As I prepared for the conference, a few interesting news items on the industry crossed my desk.
• As I've written before, Bayer's neonicotinoid pesticides, which now coat upwards of 90 percent of US corn seeds and seeds of increasing portions of other major crops like soy, have emerged as a likely trigger for colony collapse disorder. Watch this NBC News report from last week linking bee kills in Minnesota to Bayer's highly profitable product.
Meanwhile, the Columbus Dispatch reports similar bee die-offs in Ohio farm country, with beekeepers there, too, pointing the finger at Bayer.
• One of my biggest complaints about the agrichemical industry it its market dominance. As I say above, more than 90 percent of corn seeds planted today are treated with Bayer's pesticide. What if a farmer wants to opt out, to plant seeds free of neonicotinoids? Good luck. According to a Pesticide Action Network press release I received today, farmers in the midwest are complaining that it's virtually impossible to buy untreated seeds.
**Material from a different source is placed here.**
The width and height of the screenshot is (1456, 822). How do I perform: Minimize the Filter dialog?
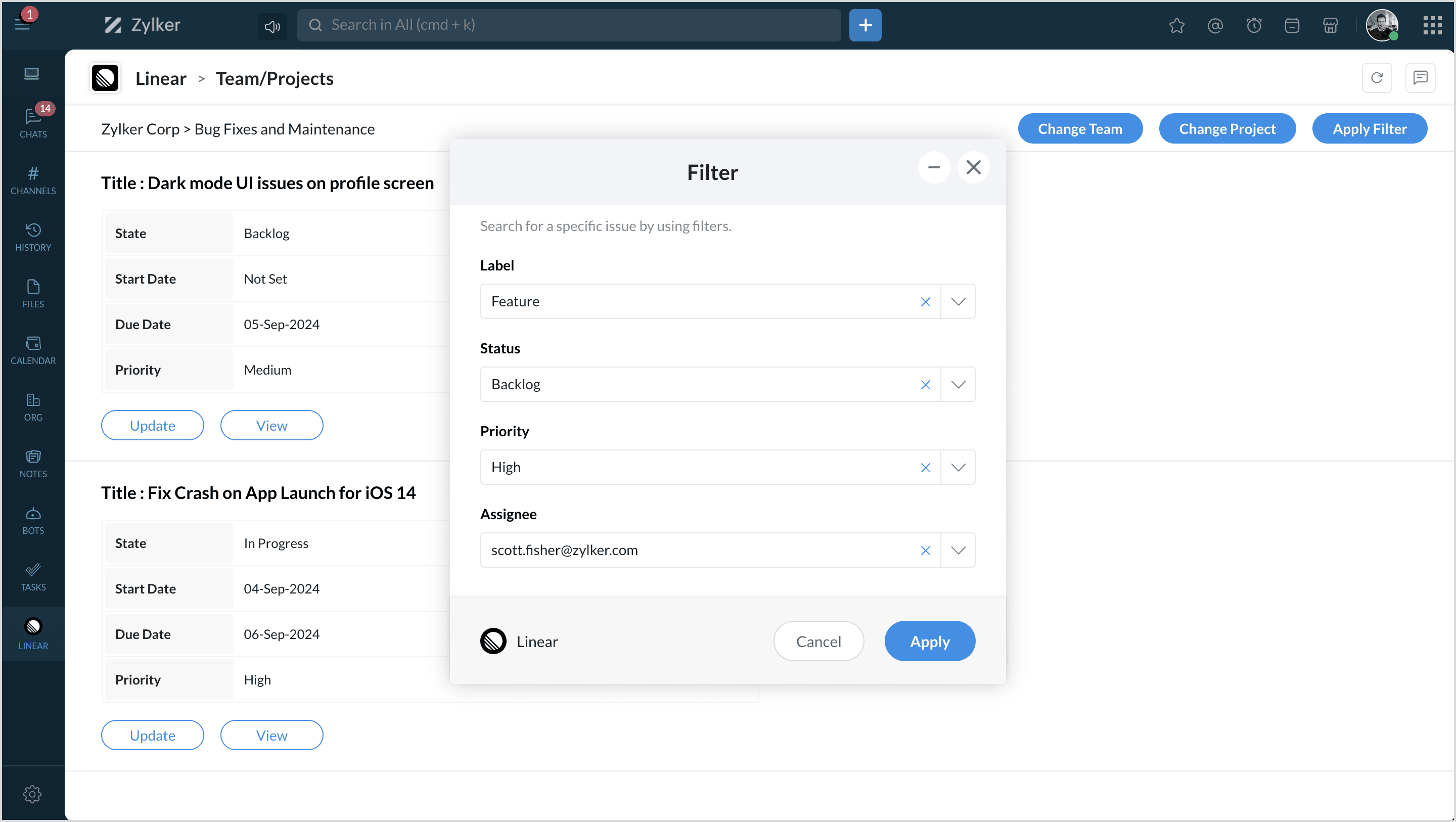coord(933,167)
In other words, farmers there have two choices: either pay up for Bayer's poison, or exit the corn-growing business.
• Speaking of market dominance, Monsanto essentially owns the market in genetically modified seed traits—a highly lucrative position, given the way GMOs have taken over massive crops like corn, soy, and cotton. And like any well-run company out to maximize earnings for its shareholders, Monsanto invests some of its profit hoard in protecting its market from pesky regulators who might place the public interest over Monsanto's. From the Center for Responsive Politics, which tracks money in politics:
According to OpenSecrets.org data, in the first three months of this year, Monsanto spent $1.4 million lobbying Washington—and spent about $6.3 million total last year, more than any other agribusiness firm except the tobacco company Altria.
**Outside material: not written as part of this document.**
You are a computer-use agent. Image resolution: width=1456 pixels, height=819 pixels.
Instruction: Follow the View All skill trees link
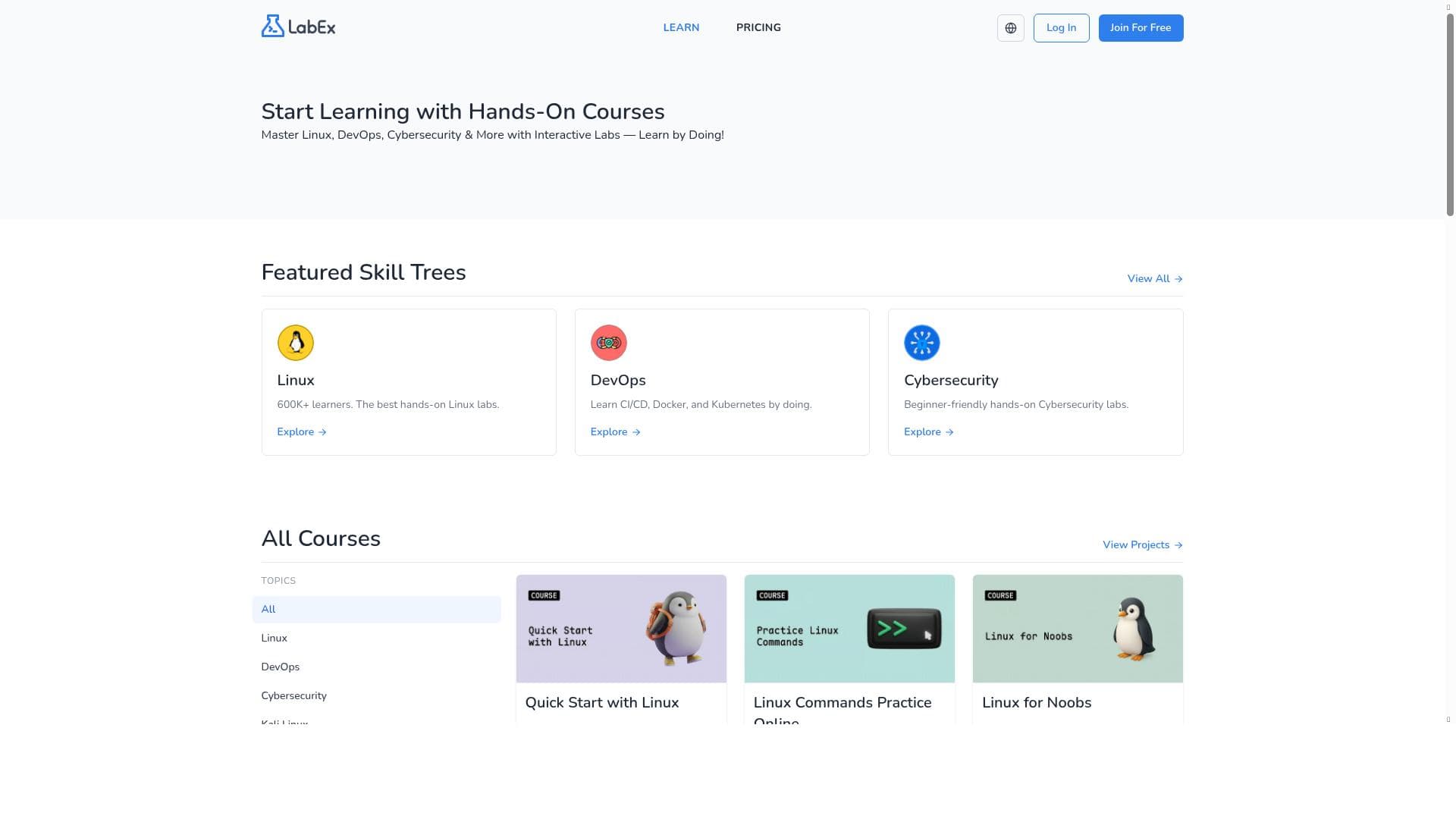click(x=1154, y=279)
Last year's investment seemed to pay off for the company. Even as Monsanto's Roundup Ready technology faltered under a blitz of resistant "superweeds," the USDA unconditionally approved Roundup Ready alfalfa, after hinting strongly it would place limitations on the crop. The USDA also approved Roundup Ready sugar beets, defying a court order that it delay approval pending an environmental review.
When a company dominates markets and can buy lobbying power in Washington, its products don't actually have to work, I suppose.